→ ASSIGNMENT: Go through the material below, find each line with the word "volume", and copy those lines.

→ DATA FOR PROCESSING:
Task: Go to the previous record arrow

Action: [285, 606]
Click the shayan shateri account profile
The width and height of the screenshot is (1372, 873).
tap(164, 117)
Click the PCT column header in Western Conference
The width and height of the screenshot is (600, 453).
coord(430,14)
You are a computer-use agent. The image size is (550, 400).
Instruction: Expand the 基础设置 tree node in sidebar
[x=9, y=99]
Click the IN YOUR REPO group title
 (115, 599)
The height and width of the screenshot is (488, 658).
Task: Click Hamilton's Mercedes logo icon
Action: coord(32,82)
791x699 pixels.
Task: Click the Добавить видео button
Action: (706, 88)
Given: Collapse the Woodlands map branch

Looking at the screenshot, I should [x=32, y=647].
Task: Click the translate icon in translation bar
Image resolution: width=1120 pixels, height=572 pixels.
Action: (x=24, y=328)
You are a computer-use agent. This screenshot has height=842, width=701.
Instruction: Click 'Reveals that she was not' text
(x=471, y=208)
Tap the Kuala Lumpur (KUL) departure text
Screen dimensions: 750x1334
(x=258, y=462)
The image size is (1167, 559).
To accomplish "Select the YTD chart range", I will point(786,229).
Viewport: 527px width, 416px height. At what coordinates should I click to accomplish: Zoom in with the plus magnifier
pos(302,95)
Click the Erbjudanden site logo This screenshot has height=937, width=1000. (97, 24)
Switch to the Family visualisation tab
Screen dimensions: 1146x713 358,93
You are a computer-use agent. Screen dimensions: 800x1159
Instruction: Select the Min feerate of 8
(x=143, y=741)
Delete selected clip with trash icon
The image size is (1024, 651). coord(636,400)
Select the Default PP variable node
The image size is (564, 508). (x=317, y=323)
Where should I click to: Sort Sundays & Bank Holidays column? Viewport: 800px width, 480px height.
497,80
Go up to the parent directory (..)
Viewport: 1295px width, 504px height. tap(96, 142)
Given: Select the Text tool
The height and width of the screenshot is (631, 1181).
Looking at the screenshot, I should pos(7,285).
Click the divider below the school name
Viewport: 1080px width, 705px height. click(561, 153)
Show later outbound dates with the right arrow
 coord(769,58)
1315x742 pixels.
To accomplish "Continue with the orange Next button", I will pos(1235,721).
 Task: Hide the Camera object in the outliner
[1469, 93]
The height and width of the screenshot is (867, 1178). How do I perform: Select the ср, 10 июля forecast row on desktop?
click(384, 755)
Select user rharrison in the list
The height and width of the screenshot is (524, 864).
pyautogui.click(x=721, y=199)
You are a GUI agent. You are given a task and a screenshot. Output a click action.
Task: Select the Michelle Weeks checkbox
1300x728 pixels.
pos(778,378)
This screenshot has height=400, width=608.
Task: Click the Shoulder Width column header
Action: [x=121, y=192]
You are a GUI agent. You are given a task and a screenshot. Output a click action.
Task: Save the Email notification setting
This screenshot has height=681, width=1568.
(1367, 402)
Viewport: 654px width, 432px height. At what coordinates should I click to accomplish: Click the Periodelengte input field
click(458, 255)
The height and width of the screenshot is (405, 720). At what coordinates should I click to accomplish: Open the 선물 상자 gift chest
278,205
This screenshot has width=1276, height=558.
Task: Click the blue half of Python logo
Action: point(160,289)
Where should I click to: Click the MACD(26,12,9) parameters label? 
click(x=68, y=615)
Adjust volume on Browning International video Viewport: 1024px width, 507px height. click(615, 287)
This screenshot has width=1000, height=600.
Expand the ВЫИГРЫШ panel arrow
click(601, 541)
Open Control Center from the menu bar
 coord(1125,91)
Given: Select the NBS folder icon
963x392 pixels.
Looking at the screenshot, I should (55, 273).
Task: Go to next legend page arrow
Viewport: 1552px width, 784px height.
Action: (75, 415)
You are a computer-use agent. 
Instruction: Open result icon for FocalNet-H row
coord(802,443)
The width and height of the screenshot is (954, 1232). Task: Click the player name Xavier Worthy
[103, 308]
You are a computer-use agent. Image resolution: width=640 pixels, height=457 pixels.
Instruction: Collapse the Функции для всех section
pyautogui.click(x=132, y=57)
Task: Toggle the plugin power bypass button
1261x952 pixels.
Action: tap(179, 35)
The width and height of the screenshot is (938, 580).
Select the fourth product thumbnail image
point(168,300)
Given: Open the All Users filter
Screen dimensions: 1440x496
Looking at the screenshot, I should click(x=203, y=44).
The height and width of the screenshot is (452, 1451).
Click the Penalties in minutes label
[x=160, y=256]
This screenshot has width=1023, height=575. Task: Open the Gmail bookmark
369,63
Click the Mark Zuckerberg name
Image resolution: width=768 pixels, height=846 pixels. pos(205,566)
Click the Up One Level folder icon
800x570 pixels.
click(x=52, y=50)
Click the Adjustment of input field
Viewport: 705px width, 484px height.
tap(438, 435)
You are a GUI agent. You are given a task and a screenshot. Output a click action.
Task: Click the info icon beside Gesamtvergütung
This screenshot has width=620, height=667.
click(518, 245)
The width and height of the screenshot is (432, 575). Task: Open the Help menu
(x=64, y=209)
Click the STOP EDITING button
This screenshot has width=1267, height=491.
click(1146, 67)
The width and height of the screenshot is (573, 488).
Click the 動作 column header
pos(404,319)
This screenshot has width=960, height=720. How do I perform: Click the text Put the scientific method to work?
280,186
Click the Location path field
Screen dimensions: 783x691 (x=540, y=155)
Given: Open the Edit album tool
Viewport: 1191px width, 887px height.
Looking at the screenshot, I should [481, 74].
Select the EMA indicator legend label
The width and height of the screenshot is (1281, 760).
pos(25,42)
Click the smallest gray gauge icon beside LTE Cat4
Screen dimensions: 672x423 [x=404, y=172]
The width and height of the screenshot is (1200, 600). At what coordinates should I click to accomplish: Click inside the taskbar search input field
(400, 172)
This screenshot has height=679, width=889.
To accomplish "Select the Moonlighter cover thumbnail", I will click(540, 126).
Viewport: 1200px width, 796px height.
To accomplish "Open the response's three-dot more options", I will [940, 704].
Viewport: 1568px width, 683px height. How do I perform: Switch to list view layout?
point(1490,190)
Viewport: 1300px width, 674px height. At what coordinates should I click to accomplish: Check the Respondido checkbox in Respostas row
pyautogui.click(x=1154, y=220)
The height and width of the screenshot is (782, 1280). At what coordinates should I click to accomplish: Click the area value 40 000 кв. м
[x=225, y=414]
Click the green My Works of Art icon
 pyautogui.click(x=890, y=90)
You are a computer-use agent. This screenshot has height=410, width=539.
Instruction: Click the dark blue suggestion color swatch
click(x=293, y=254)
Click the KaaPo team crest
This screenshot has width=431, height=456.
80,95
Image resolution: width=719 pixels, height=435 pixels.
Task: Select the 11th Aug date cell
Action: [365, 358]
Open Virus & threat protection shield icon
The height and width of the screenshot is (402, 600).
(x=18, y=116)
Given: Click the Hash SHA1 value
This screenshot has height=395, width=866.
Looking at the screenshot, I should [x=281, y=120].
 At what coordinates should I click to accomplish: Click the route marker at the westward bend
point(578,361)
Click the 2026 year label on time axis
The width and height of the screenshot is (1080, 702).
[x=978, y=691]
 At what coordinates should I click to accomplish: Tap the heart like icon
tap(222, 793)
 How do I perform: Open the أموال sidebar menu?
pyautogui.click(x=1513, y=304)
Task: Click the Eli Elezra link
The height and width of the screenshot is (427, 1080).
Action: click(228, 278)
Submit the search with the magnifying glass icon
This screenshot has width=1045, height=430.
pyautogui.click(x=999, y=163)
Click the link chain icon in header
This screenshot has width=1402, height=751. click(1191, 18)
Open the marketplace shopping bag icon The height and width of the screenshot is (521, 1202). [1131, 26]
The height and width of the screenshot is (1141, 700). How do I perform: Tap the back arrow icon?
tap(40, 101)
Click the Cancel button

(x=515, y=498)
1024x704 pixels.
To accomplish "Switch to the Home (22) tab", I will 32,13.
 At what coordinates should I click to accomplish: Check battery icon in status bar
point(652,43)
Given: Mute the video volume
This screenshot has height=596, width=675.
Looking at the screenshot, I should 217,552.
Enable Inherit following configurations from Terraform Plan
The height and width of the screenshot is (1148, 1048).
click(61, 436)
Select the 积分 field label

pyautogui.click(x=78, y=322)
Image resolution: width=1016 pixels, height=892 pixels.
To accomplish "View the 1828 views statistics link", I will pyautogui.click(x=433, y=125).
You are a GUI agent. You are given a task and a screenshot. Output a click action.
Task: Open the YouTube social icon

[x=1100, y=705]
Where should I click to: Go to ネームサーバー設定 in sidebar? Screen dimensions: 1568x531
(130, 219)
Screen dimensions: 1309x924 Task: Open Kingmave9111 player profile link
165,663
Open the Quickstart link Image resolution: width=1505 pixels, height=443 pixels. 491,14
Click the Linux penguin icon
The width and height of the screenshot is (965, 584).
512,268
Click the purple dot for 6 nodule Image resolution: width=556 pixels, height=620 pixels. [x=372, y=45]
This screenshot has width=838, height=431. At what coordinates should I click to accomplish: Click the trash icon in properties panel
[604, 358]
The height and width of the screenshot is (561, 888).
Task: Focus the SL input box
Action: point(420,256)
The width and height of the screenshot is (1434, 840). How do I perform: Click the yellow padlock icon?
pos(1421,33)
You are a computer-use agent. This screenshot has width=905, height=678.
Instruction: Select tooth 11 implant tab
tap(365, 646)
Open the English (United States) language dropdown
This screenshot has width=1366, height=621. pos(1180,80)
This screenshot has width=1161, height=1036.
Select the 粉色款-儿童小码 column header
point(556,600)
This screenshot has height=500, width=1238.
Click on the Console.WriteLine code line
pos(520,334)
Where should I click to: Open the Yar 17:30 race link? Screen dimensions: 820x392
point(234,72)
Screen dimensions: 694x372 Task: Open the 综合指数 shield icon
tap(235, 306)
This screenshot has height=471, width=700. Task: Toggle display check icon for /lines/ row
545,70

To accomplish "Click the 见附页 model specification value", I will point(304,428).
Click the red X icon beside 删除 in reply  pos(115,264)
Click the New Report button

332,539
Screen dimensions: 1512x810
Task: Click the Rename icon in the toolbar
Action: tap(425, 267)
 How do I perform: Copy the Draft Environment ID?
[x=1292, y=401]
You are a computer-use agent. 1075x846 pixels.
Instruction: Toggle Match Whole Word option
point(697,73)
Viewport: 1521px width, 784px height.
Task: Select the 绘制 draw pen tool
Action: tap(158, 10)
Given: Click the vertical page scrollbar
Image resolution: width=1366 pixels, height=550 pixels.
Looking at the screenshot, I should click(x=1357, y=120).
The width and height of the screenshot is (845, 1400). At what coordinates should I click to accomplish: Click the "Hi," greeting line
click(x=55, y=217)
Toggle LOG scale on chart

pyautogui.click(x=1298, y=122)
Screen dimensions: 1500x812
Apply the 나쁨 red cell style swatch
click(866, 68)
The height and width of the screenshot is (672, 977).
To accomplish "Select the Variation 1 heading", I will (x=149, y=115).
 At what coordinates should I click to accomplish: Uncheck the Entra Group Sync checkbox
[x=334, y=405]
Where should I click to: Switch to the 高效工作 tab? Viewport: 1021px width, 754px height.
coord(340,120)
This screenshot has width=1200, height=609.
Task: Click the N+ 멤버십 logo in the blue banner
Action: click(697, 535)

→ ANSWER TO THIS TASK:
Adjust volume on Browning International video Viewport: 1024px width, 507px height. click(615, 287)
Given: Mute the video volume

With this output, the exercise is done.